Sound Advice: Venues, rumors and cold, hard facts

Rest in peace: Feelings were mixed at Marilyn’s on K last Saturday afternoon. Musicians wanted to give the venue a fun and energetic send-off. Regulars already seemed to be mourning. Group photos were taken outside. Then they walked in, high-fived friends and sat with their heads down, quite possibly for hours.

I assume later at night, with sets by the Diva Kings with Cuesta Drive, City of Trees Brass Band and Children of the Grave, the underground club felt far less somber.

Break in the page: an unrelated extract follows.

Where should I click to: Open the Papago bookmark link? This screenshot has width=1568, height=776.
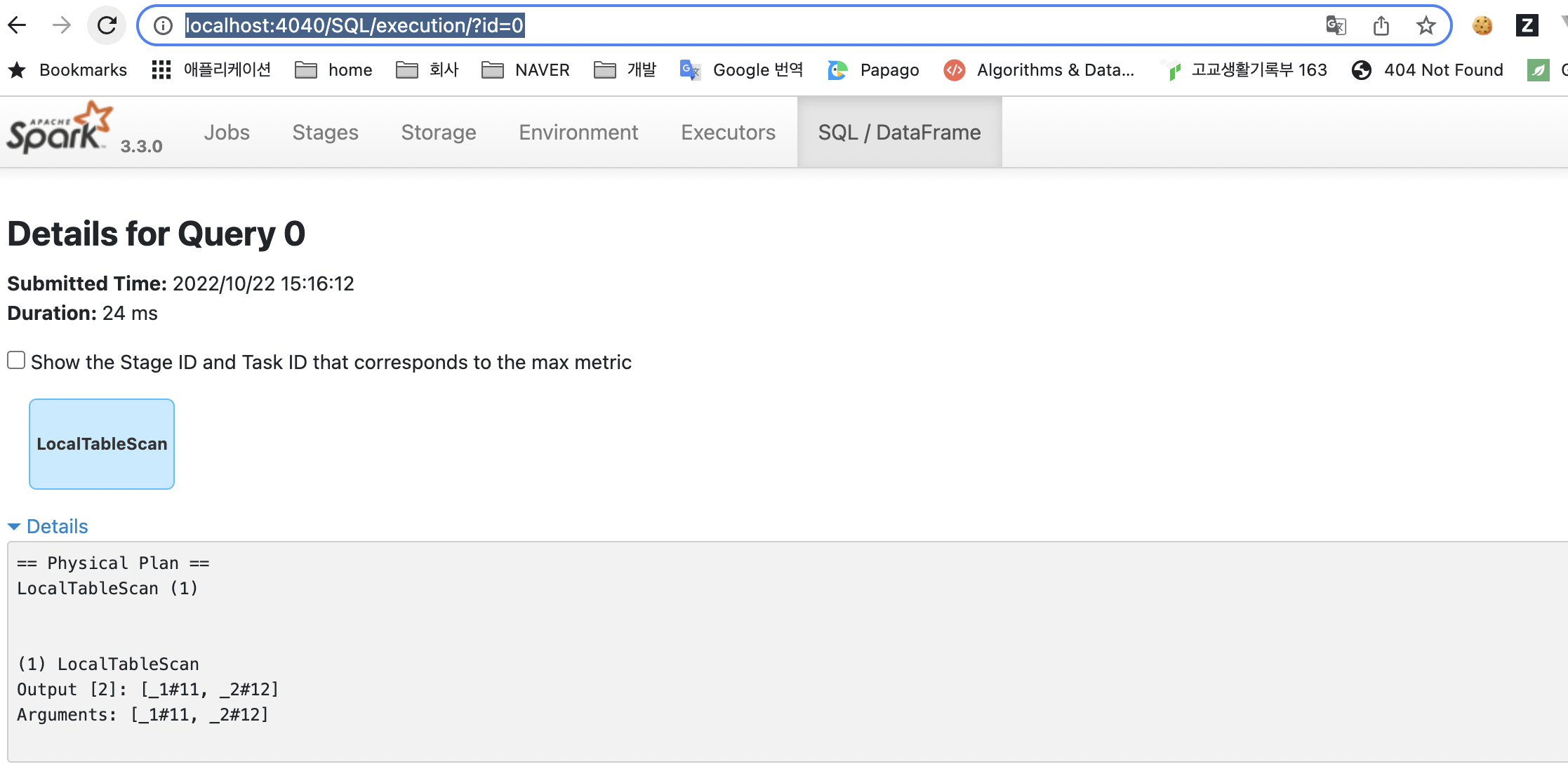(873, 69)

I did catch a stellar and surprising set around 4 p.m. Surprising because I had expected a full day—1 p.m. until last call—of local bands who wanted to play Marilyn’s one last time. With no cover at the door, everyone played for tips.

Instead, we were treated to Orion Walsh, a troubadour from Nebraska. He switched off between acoustic guitar and banjo, with harmonica and tambourine always within reach, while Blake Abbey of Musical Charis accompanied on bass and percussion. Together, they called themselves the Rambling Hearts. They asked brave volunteers to play washboard and kazoo on stage—actually a somewhat painful begging process—to their bluesy Americana. On top of a slew of original work, Walsh sold Johnny Cash’s “Folsom State Prison” and descended offstage for an all-acoustic, singalong to Willie Guthrie’s “This Land is Your Land.”

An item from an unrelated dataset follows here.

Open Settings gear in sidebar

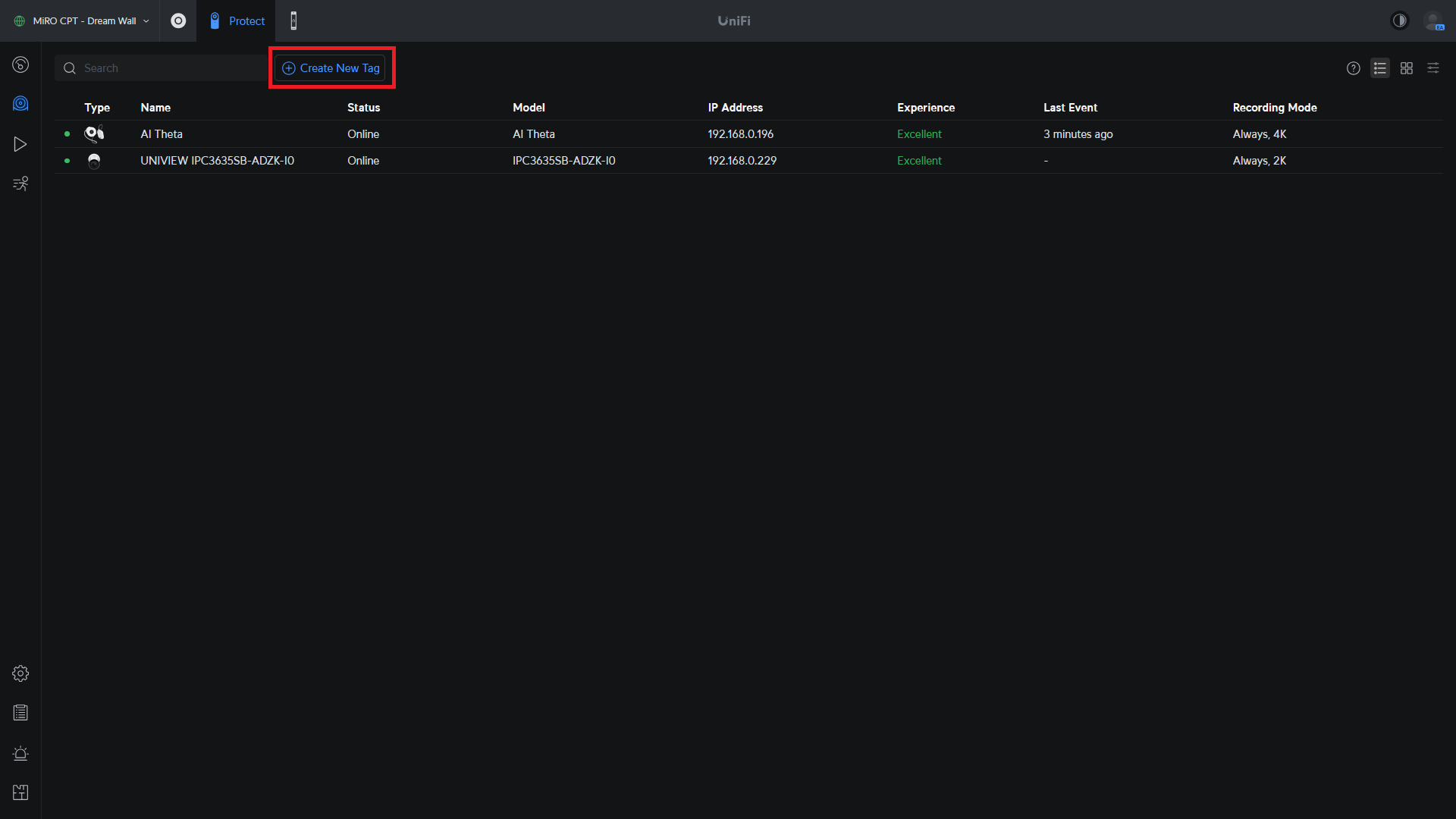click(x=20, y=673)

Of course, musicians took time to thank the venue. It’s been around in some capacity for 16 years, supporting both local and touring acts as well as tribute bands, live karaoke and other performance art. I’ve got my own fond memories at the place. This past summer’s Radiohead tribute show, with a bunch of local musicians rotating in and out and playing excellent adaptations all night, was one of the city’s most memorable events all year.

The Denver J Band’s frontman Denver Saunders noted that one of his first-ever gigs was at Marilyn’s. But I think Abbey’s thank-you comments were more entertaining: “I’ve played music here a bunch of times, been blackout drunk here a bunch of times. It’s cool to have a bar where you can go off the deep end.

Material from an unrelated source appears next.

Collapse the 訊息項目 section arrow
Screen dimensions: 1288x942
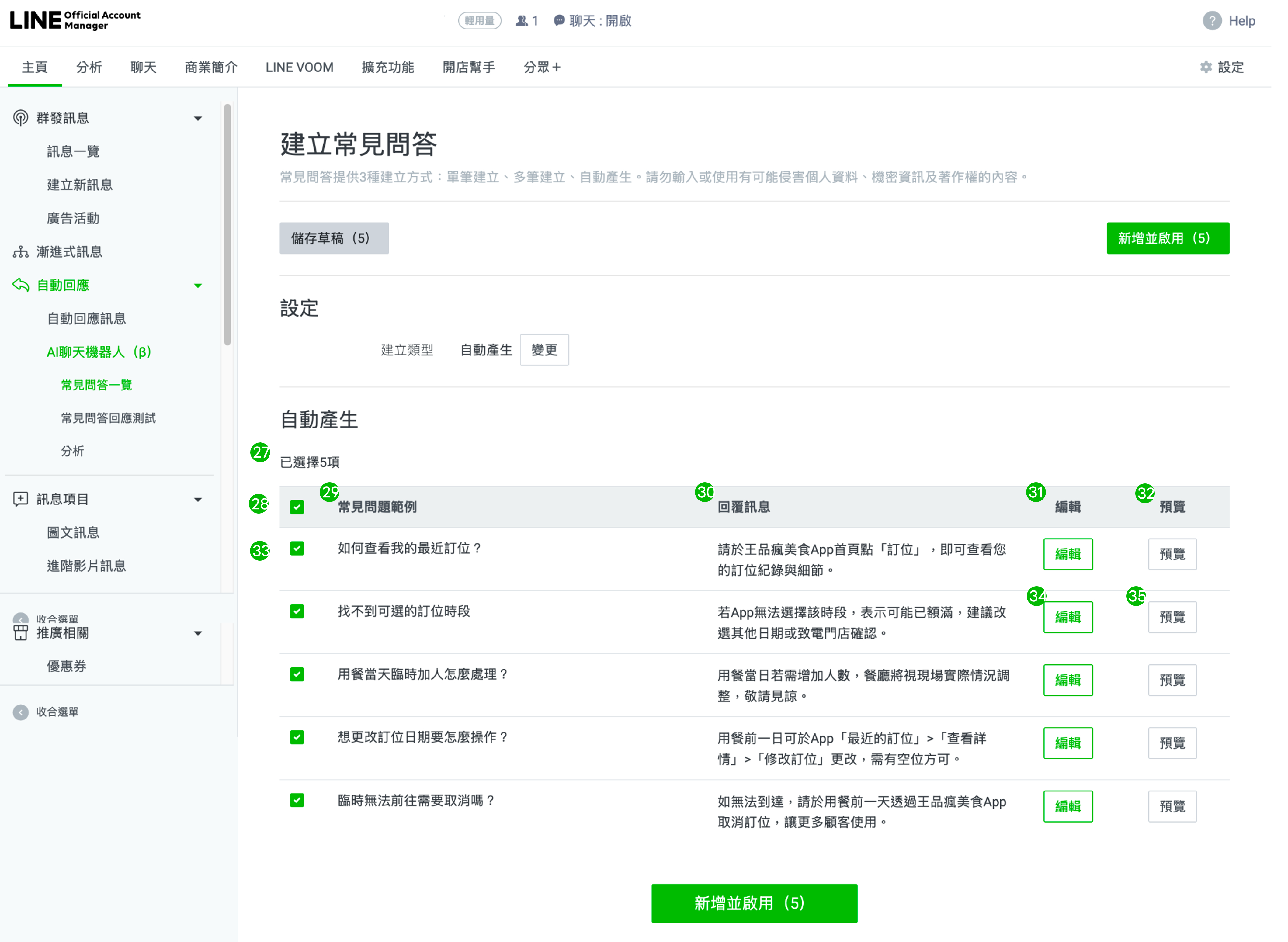pyautogui.click(x=198, y=500)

“Anyway, I’m sure I’m not the only one who’s been drunk here.”

More venue news: Assembly Music Hall may soon have more in common with Marilyn’s on K—both live music venues, both on K Street, both potentially shuttered. Eric Rushing and Bret Bair, the owners of Ace of Spades and major players in local entertainment, are walking away from Assembly Music Hall at the end of November. The pair has been managing the venue, including booking its talent, since its opening in 2013.

“We just weren’t making money,” Bair said. “We weren’t building equity because we don’t own it.”

Unlike some of their other ventures—namely Ace of Spades and Goldfield Trading Post—Rushing and Bair don’t hold the lease to Assembly. That belongs to Paragary Restaurant Group. Callista Wengler, Paragary’s marketing director, said the owners can’t comment on the venue’s fate yet.

At 9,000 square feet, Assembly Music Hall has brought plenty of big names to Sacramento, including recent stops by the Black Lips, Bombay Bicycle Club, OK Go, ZZ Ward and Turquoise Jeep. Its final month is packed and varied: metal- core band Finch with indie rockers Maps & Atlases (Nov. 6), rock band Relient K (Nov. 9), English electronic dance producer Gareth Emery (Nov. 21) local soul powerhouse James Cavern & the Council (Nov. 26), rapper Kreayshawn (Nov. 28), reggae and hip-hop group the Holdup (Nov. 30). Plus the Sizzling Sirens burlesque troupe’s final show at the venue (Nov. 15) and a stand-up comedy night with Tig Notaro (Nov. 17). Bair said this October and November have been some of the most profitable months yet, but he and Rushing want to build a business elsewhere.

Where might elsewhere be? Rumors are circulating that Bair and Rushing might purchase Witch Room. Bair confirmed that there have been discussions, but nothing has been decided just yet. He expects to know about Witch Room—or a different space they find—in the next month or so.

“With losing Assembly, we have definitely been looking for a smaller venue to complement Ace of Spades,” he said.